Posted on March 14, 2016 by j.g.lewis Leave a comment



She smiled at me last evening,
quickly. Emerging
from her darkness in a slight
crescent shape, she smiled,
just briefly, from her
brand new phase.
Then she was gone, barely a wink.
As the evening progressed all
I could do was think, and I hadn’t
recently, not much, not of her.
Occasionally yes, but mostly a
blur. I had been ignoring,
or trying, I will admit, avoiding
for a while.
Once a major inspiration, she
provided clarity to my work.
Then, a while back, I began
paying less attention
to the Moon,
and she to me.
I know I’m not the first writer,
poet, painter, or musician
to be seduced by the heavenly
globe. Men stronger than I
have been seduced, captivated,
controlled by her presence,
and many have produced
words far more eloquent
than I. But, for a few years,
what the Moon and I had
was more than anything, than
any of them could know.
It was an exquisite relationship
based on understanding, and
communication, and,
despite the distance, love.
In her shadow I produced work
I could truly be proud of.
Always a puzzle, I’m still uncertain
when things began to fall apart.
No longer did I feel her pull.
I went silent.
I tried to move on.
A letter written, but never sent,
now rumpled in a coat pocket,
envelope creased
and postage stamp bent.
I was so sure I could
release myself from her gravity,
but never was I able to drop it
in the post box.
Altering my path, changing goals,
searching for another muse,
I went about my ways.
I continued moving, breathing,
trying, striving.
Rarely would I look up, at least
not high enough, or long enough.
The times I tried
she was not there, hiding
behind the clouds, or facing
another direction.
I felt I had grown up, or
grown away, from her pull.
Yesterday was different.
Suddenly I wanted to see her,
and for her to see me.
I wanted her to know I was
still alive, and I was still trying,
and I still wanted more time.
I wanted her to see
it was still me.
I took a long walk and I searched
through my darkness. The clouds
had corrupted the sky, mostly,
and although there were
a few show-off stars
smiling down in their usual
attention-seeking manner, she
was nowhere to be found.
Still I knew she was there, and
I presume she knew I was looking.
She often, or always, knew
what I was thinking, what I was
planning, and what I was doing.
I think she knows now.
And I think I need
her inspiration, again.
I’m now on the verge of
something much larger than
I had envisioned, something
quite magical.
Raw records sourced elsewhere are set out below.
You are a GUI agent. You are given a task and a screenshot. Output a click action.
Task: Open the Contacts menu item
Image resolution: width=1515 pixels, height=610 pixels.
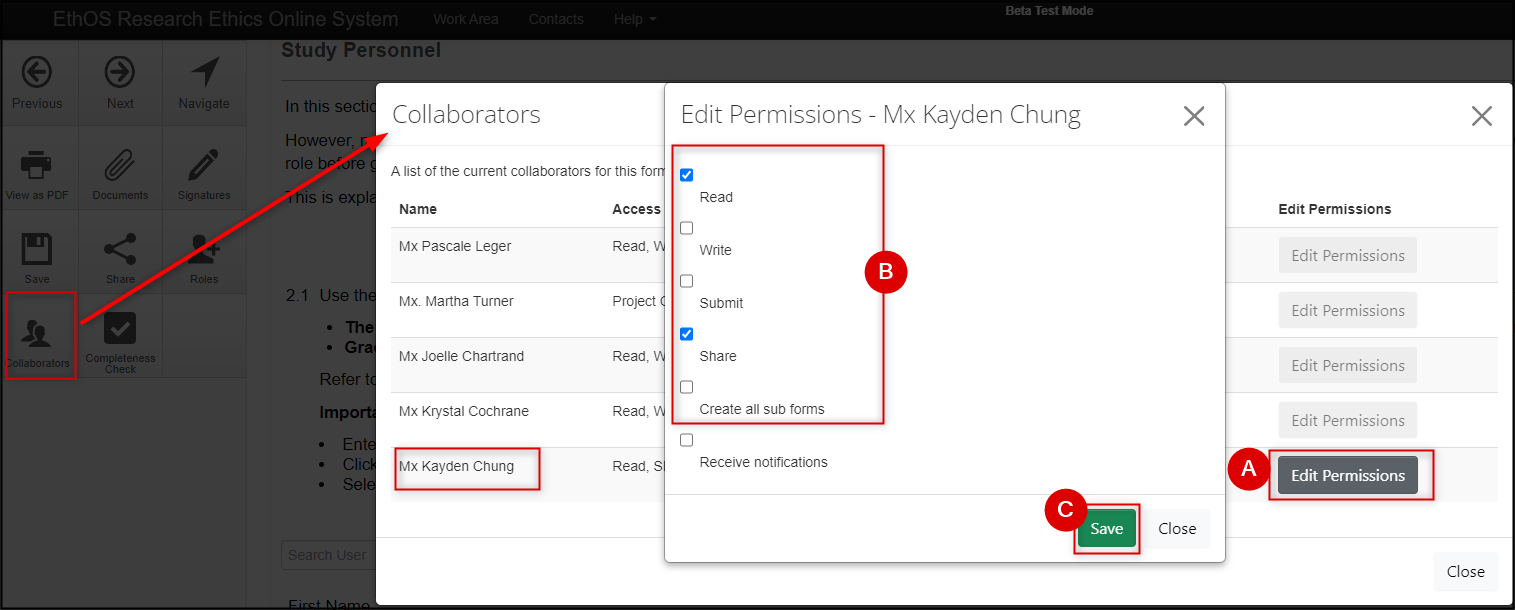(556, 19)
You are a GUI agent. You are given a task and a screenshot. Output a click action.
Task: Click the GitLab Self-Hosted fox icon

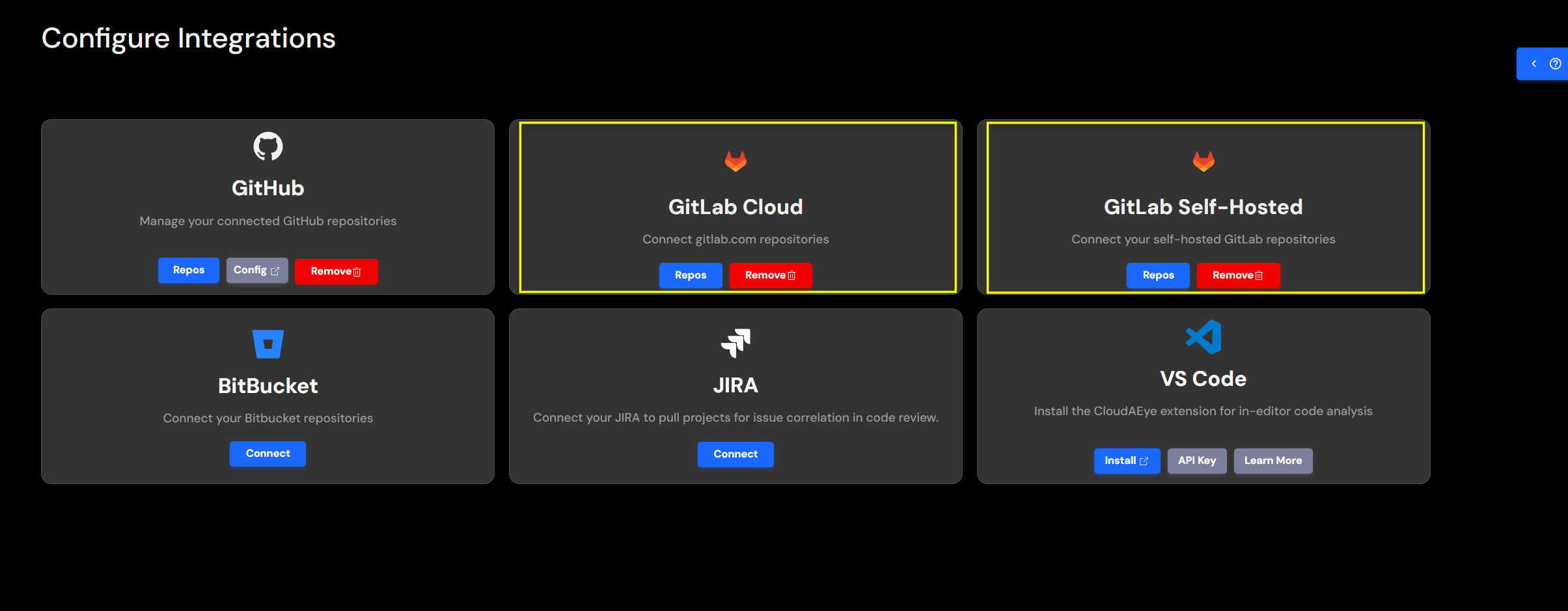coord(1202,162)
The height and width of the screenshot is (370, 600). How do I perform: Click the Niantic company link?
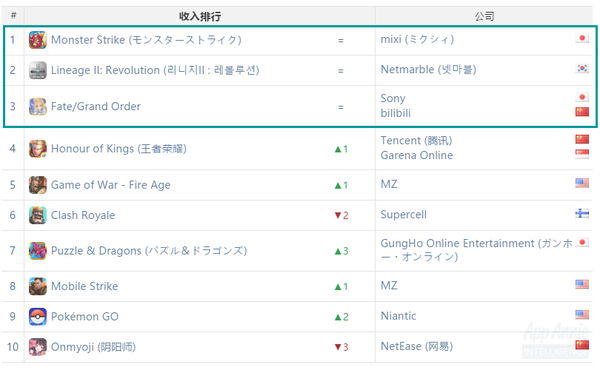tap(398, 316)
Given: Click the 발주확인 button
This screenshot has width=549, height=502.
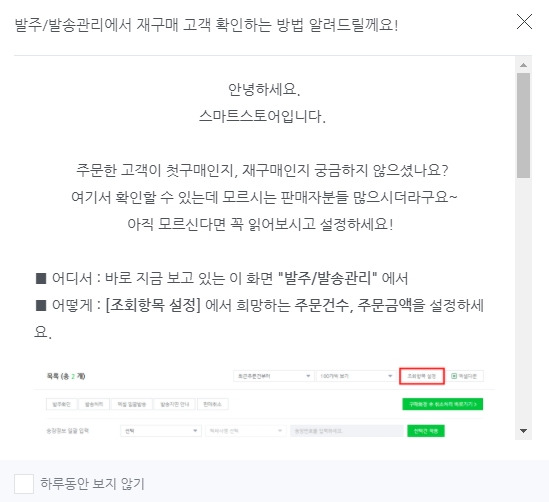Looking at the screenshot, I should [x=62, y=404].
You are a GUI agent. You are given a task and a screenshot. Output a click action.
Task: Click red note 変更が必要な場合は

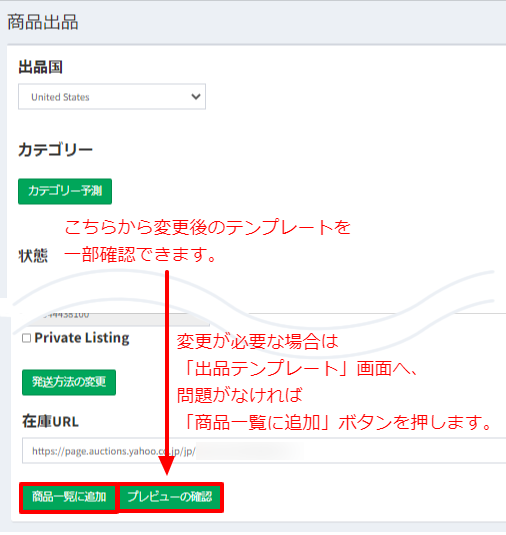(258, 342)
I know
I could use her support to bolster
my confidence. She could do that,
then, and used to offer willingly.
I believe she could do that again.
We have not spent the time like
we used to, but we could.
I’d like that.
I know things will not
be the same, they can’t be
when time has passed, and
you can’t assign blame, but
I know there is
something worthy.
There. Here.
All too often we shut something
out of our life; an idea, a passion,
a person.
We can’t see past the clouds,
so we stop looking.
In doing so, we lock away
a little bit of our self,
we close off that part of our brain,
or heart, and our being.
We are no longer complete
if we cannot admit the difference,
or damage, it can cause.
You have to be willing to allow
things from your past back
into your life.
They found a way there for
a reason, and the seasons might
change or circumstance always
differ, and once reunited
it may feel stiffer.
But in time, if given the time, you
become stronger from a
reintroduction; this time past
the wonder and initial seduction.
True, with the nature of time,
you evolve, perhaps find the
answers to puzzles once unsolved.
It doesn’t need to be the same as
before. It could get stronger, or
deeper, or in other ways more.
I’ve looked for the moon many
times, but last night was different.
There was hope, unexplained yes,
but still it was there.
It was yearning and deliberate,
it warmed the night air.It was
a change I realized, and I speak
only for myself, it was certain,
and true.
Open up your eyes, and your
mind, think of what can be done
with the passage of time.
Finding out what you love is
never enough, but it provides
one more reason
to keep looking up.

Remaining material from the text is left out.